[A block of data]

────────────────

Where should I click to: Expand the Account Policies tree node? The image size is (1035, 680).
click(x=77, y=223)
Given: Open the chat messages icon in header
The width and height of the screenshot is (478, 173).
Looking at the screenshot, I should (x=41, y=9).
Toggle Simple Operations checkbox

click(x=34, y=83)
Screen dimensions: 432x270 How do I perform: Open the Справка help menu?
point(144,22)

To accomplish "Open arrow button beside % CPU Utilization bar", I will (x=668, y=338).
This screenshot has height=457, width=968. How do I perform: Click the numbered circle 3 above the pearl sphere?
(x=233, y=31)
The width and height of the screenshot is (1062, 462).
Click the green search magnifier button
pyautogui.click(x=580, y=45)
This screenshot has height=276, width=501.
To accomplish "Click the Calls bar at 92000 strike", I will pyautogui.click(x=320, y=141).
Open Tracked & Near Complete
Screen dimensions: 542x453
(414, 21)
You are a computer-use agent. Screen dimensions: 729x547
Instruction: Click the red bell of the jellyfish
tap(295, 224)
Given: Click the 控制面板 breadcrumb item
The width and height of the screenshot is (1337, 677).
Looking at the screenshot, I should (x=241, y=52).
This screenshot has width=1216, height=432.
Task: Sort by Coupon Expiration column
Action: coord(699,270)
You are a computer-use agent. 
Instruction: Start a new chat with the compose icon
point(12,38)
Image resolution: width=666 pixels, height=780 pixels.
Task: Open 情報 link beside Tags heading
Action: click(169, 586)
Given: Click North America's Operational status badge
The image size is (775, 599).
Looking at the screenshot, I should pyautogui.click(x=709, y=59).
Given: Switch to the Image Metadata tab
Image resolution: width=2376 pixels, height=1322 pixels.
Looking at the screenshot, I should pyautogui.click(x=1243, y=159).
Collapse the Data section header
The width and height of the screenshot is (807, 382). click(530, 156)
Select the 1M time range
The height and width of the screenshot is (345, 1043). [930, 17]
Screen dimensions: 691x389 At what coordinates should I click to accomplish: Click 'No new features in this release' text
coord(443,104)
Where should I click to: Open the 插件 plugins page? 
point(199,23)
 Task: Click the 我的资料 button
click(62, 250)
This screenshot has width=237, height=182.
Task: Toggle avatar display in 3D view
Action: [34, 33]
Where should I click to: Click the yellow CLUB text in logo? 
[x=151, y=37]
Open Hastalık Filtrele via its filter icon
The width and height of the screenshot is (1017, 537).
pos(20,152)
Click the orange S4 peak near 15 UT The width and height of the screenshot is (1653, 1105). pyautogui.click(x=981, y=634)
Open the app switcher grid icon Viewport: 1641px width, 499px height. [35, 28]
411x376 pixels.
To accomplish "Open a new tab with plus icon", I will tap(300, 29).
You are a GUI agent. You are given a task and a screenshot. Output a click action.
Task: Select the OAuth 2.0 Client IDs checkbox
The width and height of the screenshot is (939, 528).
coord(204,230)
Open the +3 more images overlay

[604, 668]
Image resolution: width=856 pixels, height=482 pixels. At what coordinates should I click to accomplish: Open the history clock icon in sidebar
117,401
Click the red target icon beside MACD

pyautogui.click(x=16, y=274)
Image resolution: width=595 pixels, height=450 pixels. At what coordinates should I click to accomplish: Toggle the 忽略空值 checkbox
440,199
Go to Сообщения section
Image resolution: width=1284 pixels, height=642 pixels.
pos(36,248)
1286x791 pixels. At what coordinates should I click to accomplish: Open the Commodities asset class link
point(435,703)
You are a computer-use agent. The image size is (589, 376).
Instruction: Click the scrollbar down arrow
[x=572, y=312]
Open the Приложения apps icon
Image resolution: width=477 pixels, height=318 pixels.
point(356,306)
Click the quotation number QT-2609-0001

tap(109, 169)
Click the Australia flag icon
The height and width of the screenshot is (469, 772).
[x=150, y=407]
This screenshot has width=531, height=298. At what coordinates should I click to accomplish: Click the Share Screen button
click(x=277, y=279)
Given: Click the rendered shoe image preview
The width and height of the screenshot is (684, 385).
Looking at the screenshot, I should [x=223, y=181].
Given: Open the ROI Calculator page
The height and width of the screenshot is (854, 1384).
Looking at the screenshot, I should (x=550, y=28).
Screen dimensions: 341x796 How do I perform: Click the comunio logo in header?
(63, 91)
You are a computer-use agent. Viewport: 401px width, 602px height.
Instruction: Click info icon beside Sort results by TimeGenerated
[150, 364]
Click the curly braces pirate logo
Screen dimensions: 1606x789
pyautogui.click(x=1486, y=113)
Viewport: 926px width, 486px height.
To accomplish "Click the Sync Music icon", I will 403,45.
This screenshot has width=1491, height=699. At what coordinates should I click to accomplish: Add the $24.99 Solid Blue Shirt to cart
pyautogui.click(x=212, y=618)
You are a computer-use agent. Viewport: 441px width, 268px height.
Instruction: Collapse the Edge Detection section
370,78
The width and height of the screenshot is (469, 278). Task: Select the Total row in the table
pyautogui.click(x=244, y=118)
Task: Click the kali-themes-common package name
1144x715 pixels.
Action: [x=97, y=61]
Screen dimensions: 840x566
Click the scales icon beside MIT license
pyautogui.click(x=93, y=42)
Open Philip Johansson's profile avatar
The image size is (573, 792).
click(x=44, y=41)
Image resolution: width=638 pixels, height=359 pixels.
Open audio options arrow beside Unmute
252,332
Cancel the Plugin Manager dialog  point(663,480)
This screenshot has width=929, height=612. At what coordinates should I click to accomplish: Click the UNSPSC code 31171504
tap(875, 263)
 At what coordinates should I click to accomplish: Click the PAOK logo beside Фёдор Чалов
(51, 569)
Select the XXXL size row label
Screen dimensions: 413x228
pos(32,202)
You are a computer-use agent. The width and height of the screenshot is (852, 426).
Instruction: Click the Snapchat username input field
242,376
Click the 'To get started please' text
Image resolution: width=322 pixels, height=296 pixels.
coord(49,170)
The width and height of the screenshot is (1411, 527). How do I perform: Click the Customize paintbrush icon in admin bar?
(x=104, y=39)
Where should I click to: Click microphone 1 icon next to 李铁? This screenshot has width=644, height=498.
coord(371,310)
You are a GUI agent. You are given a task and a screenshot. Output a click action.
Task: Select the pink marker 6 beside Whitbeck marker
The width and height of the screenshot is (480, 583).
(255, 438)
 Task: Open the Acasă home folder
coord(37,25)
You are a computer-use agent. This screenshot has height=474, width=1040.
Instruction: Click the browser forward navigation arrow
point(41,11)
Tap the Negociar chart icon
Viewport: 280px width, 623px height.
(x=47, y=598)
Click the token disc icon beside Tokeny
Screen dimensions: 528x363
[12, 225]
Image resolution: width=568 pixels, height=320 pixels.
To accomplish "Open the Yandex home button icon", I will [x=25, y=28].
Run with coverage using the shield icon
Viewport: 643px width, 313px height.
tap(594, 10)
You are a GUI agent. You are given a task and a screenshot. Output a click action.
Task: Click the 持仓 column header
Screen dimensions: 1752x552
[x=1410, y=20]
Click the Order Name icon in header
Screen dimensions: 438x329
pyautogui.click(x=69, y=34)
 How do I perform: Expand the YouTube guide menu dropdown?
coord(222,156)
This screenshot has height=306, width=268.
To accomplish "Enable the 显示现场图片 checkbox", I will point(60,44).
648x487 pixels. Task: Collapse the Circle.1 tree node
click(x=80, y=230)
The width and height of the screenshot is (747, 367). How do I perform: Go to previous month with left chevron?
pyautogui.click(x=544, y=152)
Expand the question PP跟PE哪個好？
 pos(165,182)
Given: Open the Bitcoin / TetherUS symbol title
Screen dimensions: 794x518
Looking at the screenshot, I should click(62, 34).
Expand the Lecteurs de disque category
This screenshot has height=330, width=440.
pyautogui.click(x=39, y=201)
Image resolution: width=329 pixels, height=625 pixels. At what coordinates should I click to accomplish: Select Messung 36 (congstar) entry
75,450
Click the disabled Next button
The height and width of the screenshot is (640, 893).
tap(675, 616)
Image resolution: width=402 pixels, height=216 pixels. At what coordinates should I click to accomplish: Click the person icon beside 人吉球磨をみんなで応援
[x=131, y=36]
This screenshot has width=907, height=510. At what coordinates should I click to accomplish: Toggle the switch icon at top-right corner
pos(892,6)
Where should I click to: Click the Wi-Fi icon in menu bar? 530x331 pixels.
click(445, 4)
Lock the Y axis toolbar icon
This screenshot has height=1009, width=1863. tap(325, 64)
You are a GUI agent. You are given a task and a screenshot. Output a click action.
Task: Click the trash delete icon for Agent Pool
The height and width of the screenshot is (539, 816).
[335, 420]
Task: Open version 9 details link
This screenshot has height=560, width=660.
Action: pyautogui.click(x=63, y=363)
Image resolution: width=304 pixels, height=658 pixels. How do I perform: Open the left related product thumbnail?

────────────────

* **DIRECTIVE**
Recast the part that opens with the line containing "Click the quotation number QT-2609-0001" and closes with the line containing "pyautogui.click(x=212, y=618)" as a JSON list of strings, one string per line, leaving out blank lines.

* **EXERCISE RESULT**
[
  "Click the quotation number QT-2609-0001",
  "tap(109, 169)",
  "Click the Australia flag icon",
  "The height and width of the screenshot is (469, 772).",
  "[x=150, y=407]",
  "This screenshot has width=531, height=298. At what coordinates should I click to accomplish: Click the Share Screen button",
  "click(x=277, y=279)",
  "Given: Click the rendered shoe image preview",
  "The width and height of the screenshot is (684, 385).",
  "Looking at the screenshot, I should [x=223, y=181].",
  "Given: Open the ROI Calculator page",
  "The height and width of the screenshot is (854, 1384).",
  "Looking at the screenshot, I should (x=550, y=28).",
  "Screen dimensions: 341x796 How do I perform: Click the comunio logo in header?",
  "(63, 91)",
  "You are a computer-use agent. Viewport: 401px width, 602px height.",
  "Instruction: Click info icon beside Sort results by TimeGenerated",
  "[150, 364]",
  "Click the curly braces pirate logo",
  "Screen dimensions: 1606x789",
  "pyautogui.click(x=1486, y=113)",
  "Viewport: 926px width, 486px height.",
  "To accomplish \"Click the Sync Music icon\", I will 403,45.",
  "This screenshot has width=1491, height=699. At what coordinates should I click to accomplish: Add the $24.99 Solid Blue Shirt to cart",
  "pyautogui.click(x=212, y=618)"
]